┏━━

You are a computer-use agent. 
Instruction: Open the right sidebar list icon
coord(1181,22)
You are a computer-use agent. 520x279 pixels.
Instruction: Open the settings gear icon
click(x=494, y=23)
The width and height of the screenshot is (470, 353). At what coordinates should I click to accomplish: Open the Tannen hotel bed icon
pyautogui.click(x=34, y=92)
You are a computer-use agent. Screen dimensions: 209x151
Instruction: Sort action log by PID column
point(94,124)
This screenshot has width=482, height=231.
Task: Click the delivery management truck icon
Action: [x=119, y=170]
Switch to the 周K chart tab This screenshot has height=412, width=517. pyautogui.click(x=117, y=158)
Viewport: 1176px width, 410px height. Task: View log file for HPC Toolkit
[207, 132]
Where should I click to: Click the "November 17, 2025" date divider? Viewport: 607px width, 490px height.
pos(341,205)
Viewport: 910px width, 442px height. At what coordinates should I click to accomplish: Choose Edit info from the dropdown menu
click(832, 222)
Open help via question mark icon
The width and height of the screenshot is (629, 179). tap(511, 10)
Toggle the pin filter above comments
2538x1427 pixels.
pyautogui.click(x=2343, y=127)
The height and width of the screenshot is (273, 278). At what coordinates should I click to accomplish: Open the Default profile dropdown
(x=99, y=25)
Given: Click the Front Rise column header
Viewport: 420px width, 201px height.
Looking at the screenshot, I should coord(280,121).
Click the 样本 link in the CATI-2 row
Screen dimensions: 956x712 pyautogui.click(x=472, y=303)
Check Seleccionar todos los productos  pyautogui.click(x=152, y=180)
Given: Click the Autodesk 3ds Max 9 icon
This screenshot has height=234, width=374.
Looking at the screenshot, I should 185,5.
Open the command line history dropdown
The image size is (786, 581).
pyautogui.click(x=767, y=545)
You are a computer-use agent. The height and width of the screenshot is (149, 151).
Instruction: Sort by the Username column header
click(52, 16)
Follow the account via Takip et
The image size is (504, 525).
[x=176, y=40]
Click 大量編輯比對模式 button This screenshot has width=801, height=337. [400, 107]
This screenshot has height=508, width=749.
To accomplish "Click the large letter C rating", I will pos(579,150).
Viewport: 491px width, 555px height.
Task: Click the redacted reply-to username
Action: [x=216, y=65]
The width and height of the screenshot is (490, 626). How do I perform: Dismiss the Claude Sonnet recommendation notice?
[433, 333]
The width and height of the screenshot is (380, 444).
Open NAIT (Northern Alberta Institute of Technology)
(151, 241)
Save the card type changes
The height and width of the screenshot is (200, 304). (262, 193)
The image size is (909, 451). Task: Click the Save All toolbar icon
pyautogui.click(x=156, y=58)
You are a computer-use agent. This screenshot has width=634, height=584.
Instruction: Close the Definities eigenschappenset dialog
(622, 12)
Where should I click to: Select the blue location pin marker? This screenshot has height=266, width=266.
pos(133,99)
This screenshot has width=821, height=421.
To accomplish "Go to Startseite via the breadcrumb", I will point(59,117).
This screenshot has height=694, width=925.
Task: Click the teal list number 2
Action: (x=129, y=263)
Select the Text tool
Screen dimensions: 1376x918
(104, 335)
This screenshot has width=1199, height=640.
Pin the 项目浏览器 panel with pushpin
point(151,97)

┗━━

**Goal:** Could you return all of the data above verbatim, every line in its original order?

**Completed exercise:**
You are a computer-use agent. 
Instruction: Open the right sidebar list icon
coord(1181,22)
You are a computer-use agent. 520x279 pixels.
Instruction: Open the settings gear icon
click(x=494, y=23)
The width and height of the screenshot is (470, 353). At what coordinates should I click to accomplish: Open the Tannen hotel bed icon
pyautogui.click(x=34, y=92)
You are a computer-use agent. Screen dimensions: 209x151
Instruction: Sort action log by PID column
point(94,124)
This screenshot has width=482, height=231.
Task: Click the delivery management truck icon
Action: [x=119, y=170]
Switch to the 周K chart tab This screenshot has height=412, width=517. pyautogui.click(x=117, y=158)
Viewport: 1176px width, 410px height. Task: View log file for HPC Toolkit
[207, 132]
Where should I click to: Click the "November 17, 2025" date divider? Viewport: 607px width, 490px height.
pos(341,205)
Viewport: 910px width, 442px height. At what coordinates should I click to accomplish: Choose Edit info from the dropdown menu
click(832, 222)
Open help via question mark icon
The width and height of the screenshot is (629, 179). tap(511, 10)
Toggle the pin filter above comments
2538x1427 pixels.
pyautogui.click(x=2343, y=127)
The height and width of the screenshot is (273, 278). At what coordinates should I click to accomplish: Open the Default profile dropdown
(x=99, y=25)
Given: Click the Front Rise column header
Viewport: 420px width, 201px height.
Looking at the screenshot, I should coord(280,121).
Click the 样本 link in the CATI-2 row
Screen dimensions: 956x712 pyautogui.click(x=472, y=303)
Check Seleccionar todos los productos  pyautogui.click(x=152, y=180)
Given: Click the Autodesk 3ds Max 9 icon
This screenshot has height=234, width=374.
Looking at the screenshot, I should 185,5.
Open the command line history dropdown
The image size is (786, 581).
pyautogui.click(x=767, y=545)
You are a computer-use agent. The height and width of the screenshot is (149, 151).
Instruction: Sort by the Username column header
click(52, 16)
Follow the account via Takip et
The image size is (504, 525).
[x=176, y=40]
Click 大量編輯比對模式 button This screenshot has width=801, height=337. [400, 107]
This screenshot has height=508, width=749.
To accomplish "Click the large letter C rating", I will pos(579,150).
Viewport: 491px width, 555px height.
Task: Click the redacted reply-to username
Action: [x=216, y=65]
The width and height of the screenshot is (490, 626). How do I perform: Dismiss the Claude Sonnet recommendation notice?
[433, 333]
The width and height of the screenshot is (380, 444).
Open NAIT (Northern Alberta Institute of Technology)
(151, 241)
Save the card type changes
The height and width of the screenshot is (200, 304). (262, 193)
The image size is (909, 451). Task: Click the Save All toolbar icon
pyautogui.click(x=156, y=58)
You are a computer-use agent. This screenshot has width=634, height=584.
Instruction: Close the Definities eigenschappenset dialog
(622, 12)
Where should I click to: Select the blue location pin marker? This screenshot has height=266, width=266.
pos(133,99)
This screenshot has width=821, height=421.
To accomplish "Go to Startseite via the breadcrumb", I will point(59,117).
This screenshot has height=694, width=925.
Task: Click the teal list number 2
Action: (x=129, y=263)
Select the Text tool
Screen dimensions: 1376x918
(104, 335)
This screenshot has width=1199, height=640.
Pin the 项目浏览器 panel with pushpin
point(151,97)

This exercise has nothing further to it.